Bill Fredericks and his philosophy were inconvenient, uncomfortable, and intensely fucking annoying. But he wasn’t wrong.

Kal didn’t have a decision to make. Not really.

“Well, shit,” Bill said.

A white van pulled into the driveway, the name of a restaurant emblazoned on its side. The name seemed familiar; Kal was pretty sure there was a place in Queens called the same thing.

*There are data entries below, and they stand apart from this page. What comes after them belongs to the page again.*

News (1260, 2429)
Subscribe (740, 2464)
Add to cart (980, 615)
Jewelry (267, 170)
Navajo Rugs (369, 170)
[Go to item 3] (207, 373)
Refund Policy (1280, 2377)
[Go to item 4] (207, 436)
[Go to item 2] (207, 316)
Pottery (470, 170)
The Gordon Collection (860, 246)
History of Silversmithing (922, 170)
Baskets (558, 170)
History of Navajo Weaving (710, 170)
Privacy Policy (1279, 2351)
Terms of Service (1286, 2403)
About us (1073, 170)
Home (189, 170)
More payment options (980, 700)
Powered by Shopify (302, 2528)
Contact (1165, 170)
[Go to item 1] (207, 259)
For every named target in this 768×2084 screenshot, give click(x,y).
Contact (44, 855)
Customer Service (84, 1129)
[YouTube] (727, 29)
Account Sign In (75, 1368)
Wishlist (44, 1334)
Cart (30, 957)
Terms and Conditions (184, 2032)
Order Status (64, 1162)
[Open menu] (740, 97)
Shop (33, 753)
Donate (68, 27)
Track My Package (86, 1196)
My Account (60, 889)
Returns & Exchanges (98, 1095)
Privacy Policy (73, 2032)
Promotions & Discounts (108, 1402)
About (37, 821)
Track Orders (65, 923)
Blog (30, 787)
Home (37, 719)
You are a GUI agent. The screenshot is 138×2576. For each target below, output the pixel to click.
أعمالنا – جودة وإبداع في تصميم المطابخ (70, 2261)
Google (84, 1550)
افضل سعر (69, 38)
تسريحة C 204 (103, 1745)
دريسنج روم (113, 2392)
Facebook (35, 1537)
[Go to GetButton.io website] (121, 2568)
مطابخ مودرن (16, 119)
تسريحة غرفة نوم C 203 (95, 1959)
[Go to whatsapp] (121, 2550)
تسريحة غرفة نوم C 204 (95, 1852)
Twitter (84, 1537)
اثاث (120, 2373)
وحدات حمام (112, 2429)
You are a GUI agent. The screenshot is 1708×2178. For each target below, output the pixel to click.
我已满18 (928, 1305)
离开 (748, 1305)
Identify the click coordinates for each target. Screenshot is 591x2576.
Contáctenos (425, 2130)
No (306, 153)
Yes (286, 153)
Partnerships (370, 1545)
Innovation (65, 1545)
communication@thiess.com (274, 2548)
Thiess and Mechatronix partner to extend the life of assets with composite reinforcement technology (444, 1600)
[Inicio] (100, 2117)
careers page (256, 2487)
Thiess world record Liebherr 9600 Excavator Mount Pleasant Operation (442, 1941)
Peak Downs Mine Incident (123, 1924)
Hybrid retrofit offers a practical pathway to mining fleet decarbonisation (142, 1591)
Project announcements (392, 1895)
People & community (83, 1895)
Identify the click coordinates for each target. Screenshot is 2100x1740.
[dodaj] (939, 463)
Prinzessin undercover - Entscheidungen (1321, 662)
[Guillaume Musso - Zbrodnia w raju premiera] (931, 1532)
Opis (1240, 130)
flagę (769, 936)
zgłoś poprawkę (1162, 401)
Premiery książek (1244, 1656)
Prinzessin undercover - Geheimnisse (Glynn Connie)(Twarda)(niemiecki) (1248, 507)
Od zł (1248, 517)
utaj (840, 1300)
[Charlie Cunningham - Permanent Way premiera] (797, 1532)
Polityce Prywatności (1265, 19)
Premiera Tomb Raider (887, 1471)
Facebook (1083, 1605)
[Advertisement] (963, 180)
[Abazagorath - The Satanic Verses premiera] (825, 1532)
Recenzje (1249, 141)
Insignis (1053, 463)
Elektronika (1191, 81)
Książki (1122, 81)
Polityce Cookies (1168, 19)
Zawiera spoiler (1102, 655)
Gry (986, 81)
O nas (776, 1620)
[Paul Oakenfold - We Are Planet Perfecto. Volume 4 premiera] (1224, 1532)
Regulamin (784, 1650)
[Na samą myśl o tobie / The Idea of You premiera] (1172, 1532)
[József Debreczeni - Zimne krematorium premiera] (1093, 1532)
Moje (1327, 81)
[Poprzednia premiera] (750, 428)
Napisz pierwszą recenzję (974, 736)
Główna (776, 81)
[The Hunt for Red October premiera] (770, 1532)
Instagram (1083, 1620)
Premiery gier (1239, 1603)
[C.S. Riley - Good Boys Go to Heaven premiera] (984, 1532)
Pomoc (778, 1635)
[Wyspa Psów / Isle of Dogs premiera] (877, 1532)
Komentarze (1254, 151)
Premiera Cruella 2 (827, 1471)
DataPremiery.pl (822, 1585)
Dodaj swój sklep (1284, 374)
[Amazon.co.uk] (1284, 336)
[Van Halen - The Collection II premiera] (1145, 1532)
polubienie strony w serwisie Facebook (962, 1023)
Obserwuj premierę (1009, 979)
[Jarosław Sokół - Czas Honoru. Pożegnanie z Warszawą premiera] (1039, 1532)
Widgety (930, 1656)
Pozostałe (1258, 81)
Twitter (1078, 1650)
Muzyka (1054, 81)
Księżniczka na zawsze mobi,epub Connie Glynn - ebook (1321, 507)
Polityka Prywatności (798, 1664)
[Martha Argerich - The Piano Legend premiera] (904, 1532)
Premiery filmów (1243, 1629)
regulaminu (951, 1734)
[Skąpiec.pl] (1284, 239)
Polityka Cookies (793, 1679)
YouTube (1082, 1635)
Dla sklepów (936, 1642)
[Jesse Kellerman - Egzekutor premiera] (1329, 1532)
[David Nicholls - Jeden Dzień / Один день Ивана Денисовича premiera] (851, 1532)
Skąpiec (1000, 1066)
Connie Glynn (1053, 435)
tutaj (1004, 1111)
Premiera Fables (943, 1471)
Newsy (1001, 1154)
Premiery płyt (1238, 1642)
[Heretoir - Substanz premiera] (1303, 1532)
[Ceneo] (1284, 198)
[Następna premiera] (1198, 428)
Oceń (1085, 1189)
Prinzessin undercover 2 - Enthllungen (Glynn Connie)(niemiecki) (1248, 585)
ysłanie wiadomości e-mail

It pulled to a stop, and Allie tumbled out the passenger door, all smiles and hair. “Daddy-o!”

Bill stepped toward her, wiping his hands on a rag hanging from the waistband of his work pants. “Did I lose track of the time, or are you guys early?”

Allie beamed. “Me and May didn’t want to miss out on anything interesting, so we made Ben release his death grip on the restaurant.”

Bill hugged his daughter. “It’s good to see you, hon.” As she pulled him down the drive to the van, he looked back and winked at Kal.

“Buckle up.”

Chapter 27

Kal couldn’t get Rosemary to look at him.

She sat directly across from him at the dining room table, the two of them smack-dab in the middle, Bill and Nancy at either end, Ben and May finishing up plating dinner in the kitchen, Winston and Beatrice to his left, Allie bouncing b

ack and forth with salad and drinks.